Unterstützt wird der Deutsche Leichtathletik-Verband (DLV) dafür auf die beste und nachhaltigste Art und Weise, die man sich nur vorstellen kann: Durch die im Vorfeld der Weltmeisterschaften in diesem Jahr in London bislang erbrachten Leistungen seiner Athleten.
Die Vielfalt des Angebotes bringt es bedauerlicherweise mit sich, dass sich die bisher erzielten Ergebnisse nur dem Kreis derer wirklich öffnen, die sich bewusst dafür interessieren. Das ist in höchstem Maße natürlich ungerecht, entspricht freilich der Marktlage.
Das Relegationsspiel im Fußball um den Klassenerhalt in der zweiten Liga respektive der Chance zum Aufstieg in eben diese, drängt noch jeden 100m-Lauf schamlos in die Ecke. Dabei verschieben sich derzeit gerade die Konturen der Leichtathletik so, wie man sich das jahrelang erhofft hatte: Zu starken Werfern sind jetzt Weltklasseläuferinnen hinzu gekommen.

Deutschland läuft wieder mit

Die Staffel-Weltmeisterschaften auf den Bahamas gewann das deutsche Quartett. Und Ehre, wem Ehre gebührt: Alexandra Burkhardt, Lisa Mayer, Tatjana Pinto und Rebekka Haase qualifizierten sich damit automatisch für die WM in London. Nicht Jamaika, nicht die USA: Nein, eine deutsche Staffel gewann in Nassau.
Und da war die Aufsteigerin Gina Lückenkemper wegen einer Erkältung noch gar nicht dabei. Die ist jetzt abgeklungen. In Zeulenroda lief sie 11.04 Sekunden über 100 Meter. Das ist derzeit Platz sechs der Weltrangliste. Haase steht mit 11.06 Sekunden auf Platz Neun.
Und Tatjana Pinto lief - bei zu starkem Wind - neulich gar unter 11 Sekunden. Die Hürdensprinterin Pamela Dutkiewicz bewältigte in Weinheim die 100m-Hürden in 12.61. Die viertschnellste Zeit in diesem Jahr. Das ist pure Weltklasse. Ebenso wie der Wahnsinns-Wettkampf von Caroline Schäfer in Götzis.
Seit 25 Jahren, dem deutschen Rekord von Sabine Braun, kam keine Siebenkämpferin des DLV mehr auf 6836 Punkte. Die angestammten Pfünde sind dabei nicht verloren gegangen. Im Speerwurf der Männer führen drei deutschen Athleten die Weltrangliste an. Bei den Damen liegt Nadine Müller im Diskus auf Rang vier.
Und mit Konstanze Klosterhalfen und Gesa-Felicitas Krause ist auch im Mittelstreckenbereich reichlich Talent vorhanden. Dazu gibt es den Dreispringer Max Hess, die Diskusjungs und David Storl, der mit der Kugel noch zulegen wird. Und viele mehr, die sich im Anschlussbereich befinden.

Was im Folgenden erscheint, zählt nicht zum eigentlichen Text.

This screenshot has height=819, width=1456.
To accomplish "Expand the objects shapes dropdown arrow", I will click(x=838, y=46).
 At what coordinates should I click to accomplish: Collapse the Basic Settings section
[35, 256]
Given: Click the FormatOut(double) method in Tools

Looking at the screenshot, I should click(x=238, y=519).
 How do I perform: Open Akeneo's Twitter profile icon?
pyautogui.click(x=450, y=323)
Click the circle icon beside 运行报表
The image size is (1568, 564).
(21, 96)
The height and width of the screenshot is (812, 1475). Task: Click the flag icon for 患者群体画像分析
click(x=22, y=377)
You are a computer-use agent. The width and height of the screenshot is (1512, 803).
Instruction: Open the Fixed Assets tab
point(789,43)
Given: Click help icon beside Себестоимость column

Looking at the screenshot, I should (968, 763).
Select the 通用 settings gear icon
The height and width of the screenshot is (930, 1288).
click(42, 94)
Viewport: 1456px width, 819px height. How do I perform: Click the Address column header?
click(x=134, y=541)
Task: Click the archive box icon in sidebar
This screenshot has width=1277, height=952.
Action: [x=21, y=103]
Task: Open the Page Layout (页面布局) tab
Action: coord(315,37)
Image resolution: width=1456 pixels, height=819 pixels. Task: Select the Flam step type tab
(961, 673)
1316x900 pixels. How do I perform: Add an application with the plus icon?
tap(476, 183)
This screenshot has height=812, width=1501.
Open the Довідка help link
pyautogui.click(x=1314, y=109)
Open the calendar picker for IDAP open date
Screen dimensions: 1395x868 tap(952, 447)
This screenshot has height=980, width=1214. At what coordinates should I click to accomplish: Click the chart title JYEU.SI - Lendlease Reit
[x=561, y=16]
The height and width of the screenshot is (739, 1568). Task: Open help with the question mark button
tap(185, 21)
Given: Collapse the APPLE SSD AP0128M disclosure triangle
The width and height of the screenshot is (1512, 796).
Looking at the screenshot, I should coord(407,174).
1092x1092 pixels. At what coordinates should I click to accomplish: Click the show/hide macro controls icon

Grundtendenz erlaubt Optimismus

Natürlich sind das alles nur Momentaufnahmen und es gilt, die erbrachten Leistungen auch außerhalb der kleinen familiären Meetings bei großen Meisterschaften zu bestätigen. Aber die Grundtendenz lässt Optimismus zu.
Die Leichtathletik, die es schon aufgrund ihrer vielen Disziplinen mitunter schwer hat, Akzeptanz zu finden, kämpft bravourös um Anerkennung.
Ohne viel Jammern, mit kontinuierlicher Arbeit hinter den Kulissen und extrem viel Eigeninitiative und Engagement der Athleten und deren Trainer in den Vereinen. Und vielleicht ist ja der Kampf um die blaue Bahn im Berliner Olympiastadion noch eine zusätzliche Motivation.